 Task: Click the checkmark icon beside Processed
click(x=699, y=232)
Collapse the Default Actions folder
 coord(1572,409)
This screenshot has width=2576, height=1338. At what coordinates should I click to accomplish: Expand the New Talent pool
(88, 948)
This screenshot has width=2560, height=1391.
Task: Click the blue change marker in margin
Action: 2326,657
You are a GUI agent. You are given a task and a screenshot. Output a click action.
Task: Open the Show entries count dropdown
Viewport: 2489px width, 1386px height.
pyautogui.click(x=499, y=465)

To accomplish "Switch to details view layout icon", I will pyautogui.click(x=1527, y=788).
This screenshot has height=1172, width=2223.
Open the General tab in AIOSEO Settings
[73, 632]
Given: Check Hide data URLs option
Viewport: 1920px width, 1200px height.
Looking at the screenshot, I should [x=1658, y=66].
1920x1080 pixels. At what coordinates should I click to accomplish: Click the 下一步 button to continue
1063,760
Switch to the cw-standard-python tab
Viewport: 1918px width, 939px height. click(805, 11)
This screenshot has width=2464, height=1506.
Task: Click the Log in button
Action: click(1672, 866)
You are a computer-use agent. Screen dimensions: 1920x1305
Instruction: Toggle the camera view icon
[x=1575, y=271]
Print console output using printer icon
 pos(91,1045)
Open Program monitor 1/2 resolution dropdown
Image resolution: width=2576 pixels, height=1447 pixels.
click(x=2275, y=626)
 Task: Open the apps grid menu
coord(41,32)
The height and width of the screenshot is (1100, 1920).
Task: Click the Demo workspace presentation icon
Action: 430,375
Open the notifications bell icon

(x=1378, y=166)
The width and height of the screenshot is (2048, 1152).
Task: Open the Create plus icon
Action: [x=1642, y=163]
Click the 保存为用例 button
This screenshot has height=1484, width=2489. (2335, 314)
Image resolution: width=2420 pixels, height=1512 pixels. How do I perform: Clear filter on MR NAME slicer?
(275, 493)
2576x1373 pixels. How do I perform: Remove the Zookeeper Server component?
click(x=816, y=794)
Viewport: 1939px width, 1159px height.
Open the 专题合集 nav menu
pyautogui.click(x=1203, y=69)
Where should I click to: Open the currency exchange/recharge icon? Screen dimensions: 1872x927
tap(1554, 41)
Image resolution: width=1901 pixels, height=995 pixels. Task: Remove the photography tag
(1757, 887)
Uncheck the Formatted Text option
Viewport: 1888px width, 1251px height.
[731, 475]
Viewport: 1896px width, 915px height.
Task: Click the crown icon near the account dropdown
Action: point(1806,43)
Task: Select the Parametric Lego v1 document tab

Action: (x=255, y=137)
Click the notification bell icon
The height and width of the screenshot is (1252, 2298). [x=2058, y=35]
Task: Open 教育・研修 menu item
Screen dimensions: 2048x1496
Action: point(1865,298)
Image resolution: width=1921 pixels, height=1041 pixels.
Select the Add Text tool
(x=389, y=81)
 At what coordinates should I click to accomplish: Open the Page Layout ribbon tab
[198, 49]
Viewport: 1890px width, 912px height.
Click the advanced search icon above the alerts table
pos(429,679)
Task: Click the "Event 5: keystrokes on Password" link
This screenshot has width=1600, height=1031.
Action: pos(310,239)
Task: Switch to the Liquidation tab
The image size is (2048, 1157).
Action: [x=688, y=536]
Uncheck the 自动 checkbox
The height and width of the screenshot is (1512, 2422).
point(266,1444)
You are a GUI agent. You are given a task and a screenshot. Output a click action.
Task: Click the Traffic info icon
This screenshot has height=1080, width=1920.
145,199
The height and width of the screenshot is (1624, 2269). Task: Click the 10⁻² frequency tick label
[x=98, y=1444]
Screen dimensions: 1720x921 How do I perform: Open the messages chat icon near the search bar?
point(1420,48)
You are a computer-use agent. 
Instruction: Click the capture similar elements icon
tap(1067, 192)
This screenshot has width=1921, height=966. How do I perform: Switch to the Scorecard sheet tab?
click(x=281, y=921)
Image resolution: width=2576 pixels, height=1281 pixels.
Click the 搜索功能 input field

• • •

# [Work item]
In your answer, include only the lines above starting at the line that holds "Task: Open the Show entries count dropdown" and ending at the line that holds "This screenshot has height=1172, width=2223.", copied exactly.

# [Response]
Task: Open the Show entries count dropdown
Viewport: 2489px width, 1386px height.
pyautogui.click(x=499, y=465)

To accomplish "Switch to details view layout icon", I will pyautogui.click(x=1527, y=788).
This screenshot has height=1172, width=2223.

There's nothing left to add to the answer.